In all the past times I’d seen Sigur Ros, the show was very much in keeping with the mysteriousness of the first couple albums. The band seemed perfectly content – even intent – on keeping as low a profile as possible and letting the music (and lightshow) carry everything. This time, even though they started out as one might have expected with the sombre Takk closer “Heysatan” in almost pitch darkness – great for us photographers – there was obviously something else going on. For starters, there were costumes. Most notable were Jonsi Birgisson looking like Chris Martin’s stunt double and drummer Orri Pall Dyrason looking like a vagrant Burger King. This was not the wardrobe of individuals looking to blend into the background. And throughout the course of the set as they alternated the older moody material with the newer, more sprightly songs – all delivered with grandeur and drama – there were even more happenings unprecedented at a Sigur Ros show. Banter (though a lot of it was in Icelandic I think), invitations to sing along, and even a few performance flubs (just enough to be endearing). This was a Sigur Ros not as aliens, not as elves, but simply as people. It seems like an obvious enough statement but in the past, not necessarily the case.

And there was an encore. I don’t think I’d ever seen them do an encore before, and when they tore into their usual apocalyptic set closer of “Popplagio / The Pop Song”, I assumed that would be it. Goodness knows that a song that intense would be near impossible to follow. And so, as the band left the stage and the crowd stood in applause, I thought that’d be it. The band would come out for their curtain call and everyone would go home. But instead, the roadies were scurrying around on stage, bringing out acoustic guitars and quite obviously setting up for more songs. Unbelievable. And return they did, for a reading of “Illgresi” and then, with Parachutes on hand with drums and percussion and Birgisson asking everyone to clap along, the real finale of “Gobbledigook” and the at the crescendo of that, Massey Hall quite literally exploded in brightly coloured confetti – possibly one of the most joyous things I’ve ever seen. I wish I’d had my camera at the ready but even without, it’s an image that I won’t soon forget.

The Boston Globe has an interview with drummer Dyrason.

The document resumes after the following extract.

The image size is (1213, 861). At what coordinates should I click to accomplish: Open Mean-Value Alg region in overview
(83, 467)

Update: Reviews up at eye, Chart and The Toronto Sun.

Photos: Sigur Ros @ Massey Hall – September 22, 2008
MP3: Sigur Ros – “Gobbledigook”
MP3: Sigur Ros – “Popplagio / The Pop Song”
MP3: Sigur Ros – “Staralfur”
Video: Sigur Ros – “Gobbledigook”
Video: Sigur Ros – “Inni Mer Syngur Vitleysingur”
MySpace: Sigur Ros

Mogwai are releasing The Hawk Is Howling today and they’re marking the occasion… by by cancelling their North American tour. Medical issues have felled drummer Martin Bulloch and all remaining dates – including Wednesday’s gig at the Phoenix – have been axed. They will be rescheduled for Spring 2009 and all tickets for this show will be honoured then, or you can return them at point of purchase for a refund. But as consolation, here’s an interview with Stuart Braithwaite at Wired and The Quietus has an apology from Bulloch for having a dodgy heart.

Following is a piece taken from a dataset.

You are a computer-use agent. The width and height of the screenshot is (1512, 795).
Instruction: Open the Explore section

And if you’re disappointed about losing out on that particular opportunity to go deaf, remember that My Bloody Valentine are at the Kool Haus on Thursday. Spin has a profile on the band and Billboard a review of their first North American show in forever at ATP in New York this past weekend and The New York Times has a feature and interview with Kevin Shields.

Pitchfork talks to Brendan Canning about his next video and the possible return of Broken Social Scene as a band and not a brand for solo projects. Broken Social Scene the band – they’ve probably realized that’s more marketable – have scheduled a local date at the Sound Academy on November 27, tickets $25. Don’t complain about the venue – it’s your own fault you made the band popular.

Sunset Rubdown are at Lee’s Palace on October 13, tickets $12.

MP3: Sunset Rubdown – “Stadiums & Shrines II”

Neva Dinova have a date at the El Mocambo on November 5, tickets $9. Their new album is You May Already Be Dreaming. Also on the bill are McCarthy Trenching.

MP3: Neva Dinova – “Clouds”
MP3: Neva Dinova – “Will The Ladies Send You Flowers?”